Collisional dynamics of symmetric two-dimensional quantum droplets

TL;DR

This paper investigates the collision dynamics of symmetric two-dimensional quantum droplets, revealing oscillation behaviors, separation thresholds, and stability conditions through extended Gross-Pitaevskii simulations.

Contribution

It introduces a detailed analysis of droplet collisions including shape oscillations, separation criteria, and stability peaks, with a focus on the effects of logarithmic corrections in the interaction.

Findings

Quadrupole oscillation period is independent of incident momentum for small droplets.

Droplets can separate into multiple fragments at higher collision energies.

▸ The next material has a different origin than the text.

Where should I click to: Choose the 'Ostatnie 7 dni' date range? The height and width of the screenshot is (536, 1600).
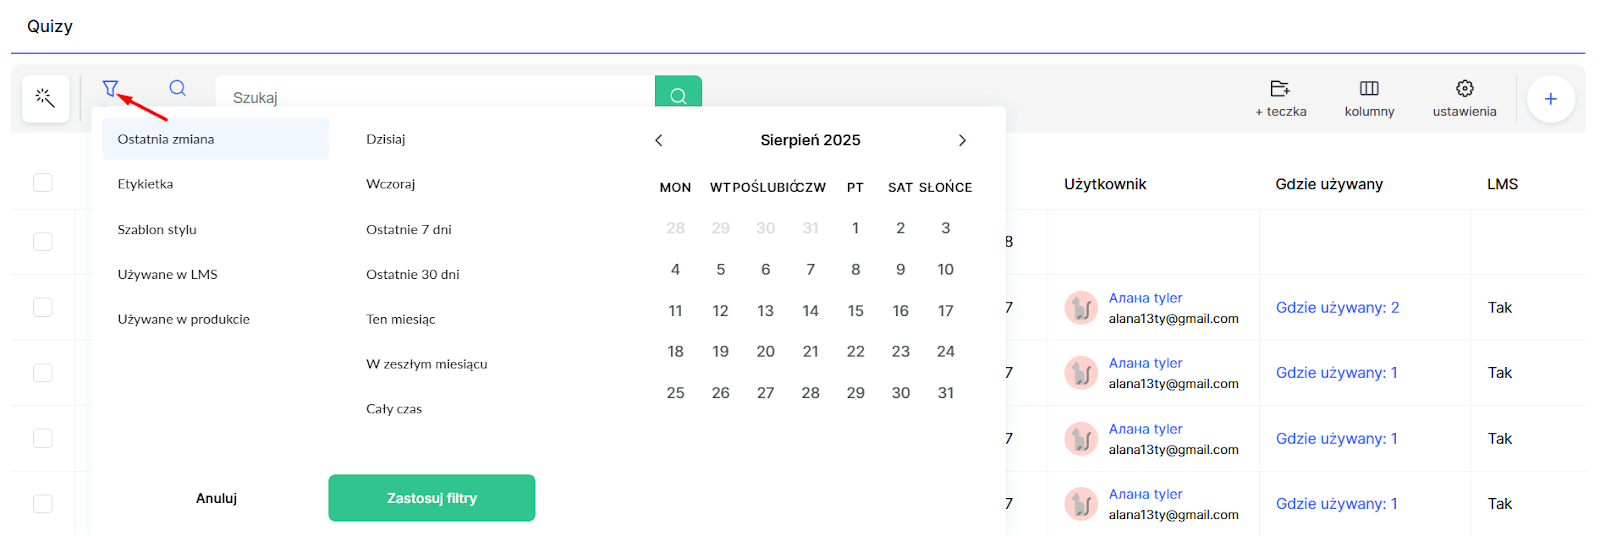click(x=409, y=229)
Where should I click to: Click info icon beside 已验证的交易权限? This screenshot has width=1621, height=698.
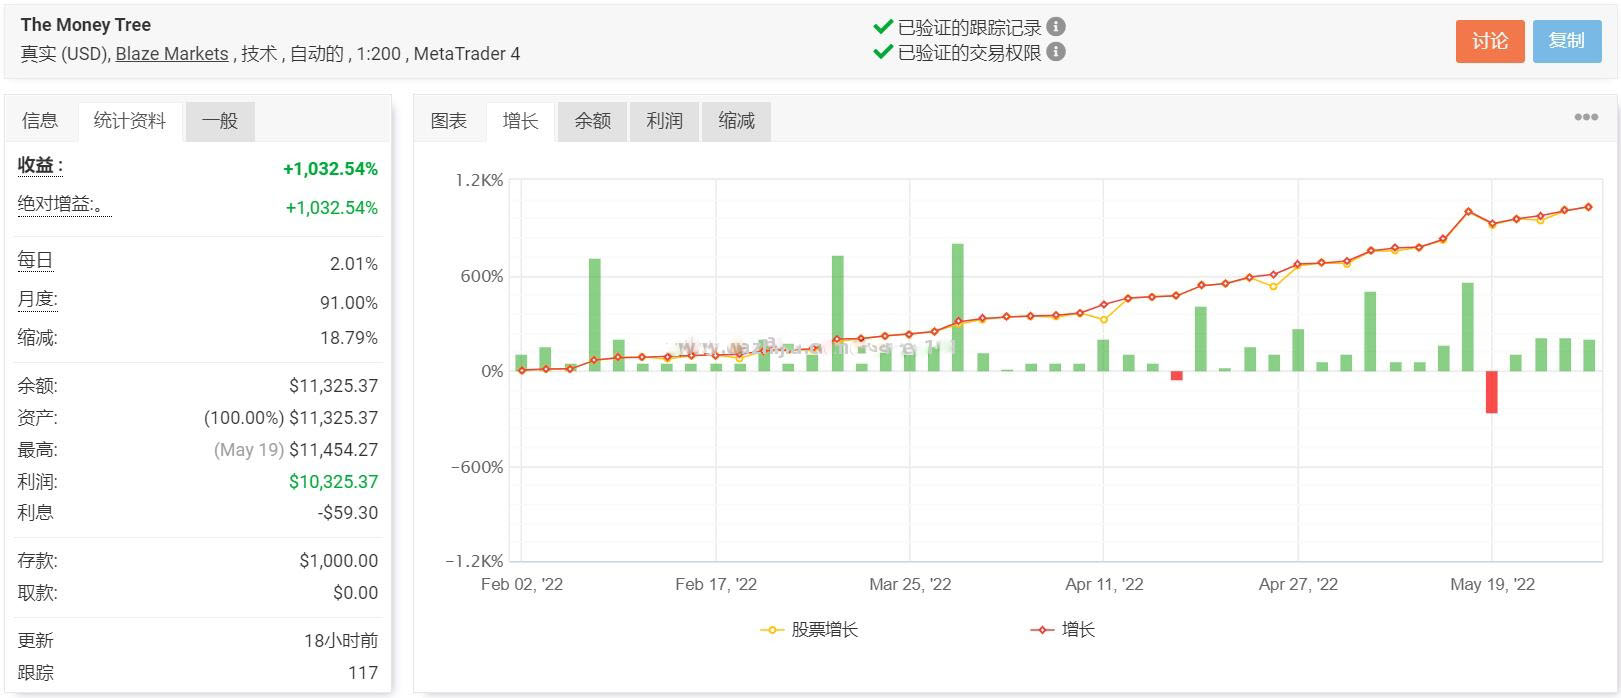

A stability peak at N_c ≈ 48 indicates the critical particle number for droplet existence.

Abstract

The collisional dynamics of two symmetric droplets with equal intraspecies scattering lengths and particle number density for each component is studied by solving the corresponding extended Gross-Pitaevskii equation in two dimensions by including a logarithmic correction term in the usual contact interaction. We find the merging droplet after collision experiences a quadrupole oscillation in its shape and the oscillation period is found to be independent of the incidental momentum for small droplets. With increasing collision momentum the colliding droplets may separate into two, or even more, and finally into small pieces of droplets. For these dynamical phases, we manage to present boundaries determined by the remnant particle number in the central area and the damped oscillation of the quadrupole mode. A stability peak for the existence of droplets emerges at the critical particle number $N_c \simeq 48$ for the quasi-Gaussian and flat-top shapes of the droplets.